El presente y futuro de la economía mexicana se sostiene en dos pilares fundamentales. Por obra y gracia de la geología somos un país productor de hidrocarburos. Por el azar de la geografía y una estratégica decisión de política comercial somos una nación exportadora de manufacturas. Gracias al petróleo se financian cerca del 30% de las actividades del gobierno. Al TLCAN le debemos buena parte del dinamismo del sector privado.
Ambas aptitudes parecen ser vocaciones contradictorias. La riqueza del oro negro produce lo que los economistas diagnostican como enfermedad holandesa: los dólares generados por la venta de petróleo aprecian el valor del peso, lo cual encarece el valor de nuestras exportaciones manufactureras. La bonanza petrolera nos amarra un brazo a la hora de subir al ring de pelea por los mercados globales de la industria. Si vemos a los principales productores de hidrocarburos del planeta, Arabia Saudita, Rusia o Noruega, ninguno destaca por su capacidad para exportar productos ensamblados.

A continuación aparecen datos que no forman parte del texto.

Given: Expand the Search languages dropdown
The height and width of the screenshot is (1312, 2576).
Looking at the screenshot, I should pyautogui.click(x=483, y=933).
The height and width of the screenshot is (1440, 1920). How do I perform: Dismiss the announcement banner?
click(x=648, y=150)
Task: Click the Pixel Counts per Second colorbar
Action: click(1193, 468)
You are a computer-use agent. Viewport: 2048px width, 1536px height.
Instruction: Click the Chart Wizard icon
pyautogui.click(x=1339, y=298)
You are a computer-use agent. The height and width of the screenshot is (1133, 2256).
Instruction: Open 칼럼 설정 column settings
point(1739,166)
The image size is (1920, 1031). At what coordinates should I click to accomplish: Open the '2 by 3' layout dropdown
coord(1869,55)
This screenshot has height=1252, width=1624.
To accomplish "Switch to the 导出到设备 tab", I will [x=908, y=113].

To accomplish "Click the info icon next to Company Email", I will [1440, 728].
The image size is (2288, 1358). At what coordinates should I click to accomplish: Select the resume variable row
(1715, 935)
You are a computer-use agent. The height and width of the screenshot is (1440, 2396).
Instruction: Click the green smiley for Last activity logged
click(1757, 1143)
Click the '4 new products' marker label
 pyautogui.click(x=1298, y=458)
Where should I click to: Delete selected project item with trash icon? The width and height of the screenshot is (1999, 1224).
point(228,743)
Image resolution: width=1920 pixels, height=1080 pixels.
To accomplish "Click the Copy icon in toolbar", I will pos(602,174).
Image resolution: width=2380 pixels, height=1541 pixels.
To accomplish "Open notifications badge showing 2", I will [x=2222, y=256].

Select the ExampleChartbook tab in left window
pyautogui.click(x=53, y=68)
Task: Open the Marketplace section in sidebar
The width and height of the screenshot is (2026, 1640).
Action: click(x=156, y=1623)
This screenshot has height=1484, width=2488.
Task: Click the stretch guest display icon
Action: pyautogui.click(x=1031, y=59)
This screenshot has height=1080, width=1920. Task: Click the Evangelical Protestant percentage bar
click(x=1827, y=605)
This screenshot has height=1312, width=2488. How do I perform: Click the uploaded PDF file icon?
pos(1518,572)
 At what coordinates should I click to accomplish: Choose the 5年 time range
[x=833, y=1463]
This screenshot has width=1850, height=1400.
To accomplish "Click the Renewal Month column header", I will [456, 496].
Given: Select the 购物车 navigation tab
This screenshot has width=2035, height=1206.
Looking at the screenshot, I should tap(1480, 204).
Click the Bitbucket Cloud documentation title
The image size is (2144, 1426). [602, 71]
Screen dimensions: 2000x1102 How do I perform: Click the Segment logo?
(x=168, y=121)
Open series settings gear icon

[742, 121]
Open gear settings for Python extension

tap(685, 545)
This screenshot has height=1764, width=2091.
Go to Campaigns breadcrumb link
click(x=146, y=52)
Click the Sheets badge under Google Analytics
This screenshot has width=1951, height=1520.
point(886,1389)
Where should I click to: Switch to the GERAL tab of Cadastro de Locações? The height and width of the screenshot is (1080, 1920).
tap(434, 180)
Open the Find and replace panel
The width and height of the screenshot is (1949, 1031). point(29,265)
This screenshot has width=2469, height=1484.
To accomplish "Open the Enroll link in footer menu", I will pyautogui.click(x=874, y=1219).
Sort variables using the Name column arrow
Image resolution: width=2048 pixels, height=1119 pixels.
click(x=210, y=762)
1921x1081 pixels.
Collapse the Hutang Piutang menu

A la inversa sucede lo mismo. China, Alemania o Japón no son potencias energéticas.
Esta bipolaridad entre exportación de manufacturas y energéticos no es nuestro mayor problema. El desafío por venir consiste en que los dos pilares que sostienen la economía mexicana están cimentados sobre el trazo de una falla tectónica. Los sismólogos no pueden predecir con exactitud el día y la hora de un estremecimiento de tierra, pero sí pueden anticipar su probabilidad. Con la misma imprecisión se puede entrever que la economía mexicana enfrentará una fuerte sacudida en algún momento cercano. El sismo perfecto tiene su raíz en dos tendencias perturbadoras del orden actual: Estados Unidos podría dejar de ser un importador neto de hidrocarburos y las nuevas tecnologías de impresión en tercera dimensión cambiarán las cadenas de producción desde Tijuana hasta Frankfurt.
Estados Unidos siempre ha sido un importante productor de hidrocarburos, pero su producción doméstica nunca pudo cubrir los incrementos en la demanda. Sin embargo, los altos precios del combustible han saciado la sed de petróleo extranjero. Desde fines de 2007, Estados Unidos está reduciendo su consumo diario de barriles mientras que su producción va hacia arriba. Las modernas tecnologías para encontrar y explotar el llamado shale gas han permitido encontrar nuevos yacimientos y además una fuente alternativa de energía para generar electricidad e incluso combustible para automóviles. ¿Qué será de los precios globales del petróleo, si Estados Unidos reduce su dependencia de la importación de energéticos? ¿Qué le pasaría a la estabilidad fiscal de México con precios por barril menores a los 50 dólares?
El tema de las impresoras de tercera dimensión parece un asunto de ciencia ficción. No lo es. La revista The Economist lo denominó como la tercera revolución industrial. Imagina una máquina que por orden de una computadora puede crear un martillo o el tablero de un coche, usando materiales como resinas plásticas o fibras de carbono. Ahora imagina que además de “imprimir” volúmenes con precisión milimétrica, también puede añadir capas de material para crear circuitos electrónicos como los que tiene un teléfono o una computadora. La tecnología para hacer esto ya existe. ¿Qué ocurrirá con la industria automotriz mexicana si el costo de mano de obra para producir un automóvil es muy similar en Aguascalientes y en Yokohama?
Que no cunda el pánico. Este valiente mundo nuevo ofrece tantas oportunidades como accidentes. Si Estados Unidos evoluciona de importador a exportador de hidrocarburos, México requerirá de una reforma fiscal para despetrolizar sus finanzas públicas. Si las impresoras de 3D voltean de cabeza la industria de la manufactura, tendremos que forjar capital humano suficiente para competir globalmente con mano de obra altamente calificada. Estamos advertidos del sismo en el horizonte y el tapete. Aún hay margen para la acción. Ante un mundo que se transforma a velocidades inusitadas, el mayor riesgo es quedarse quieto.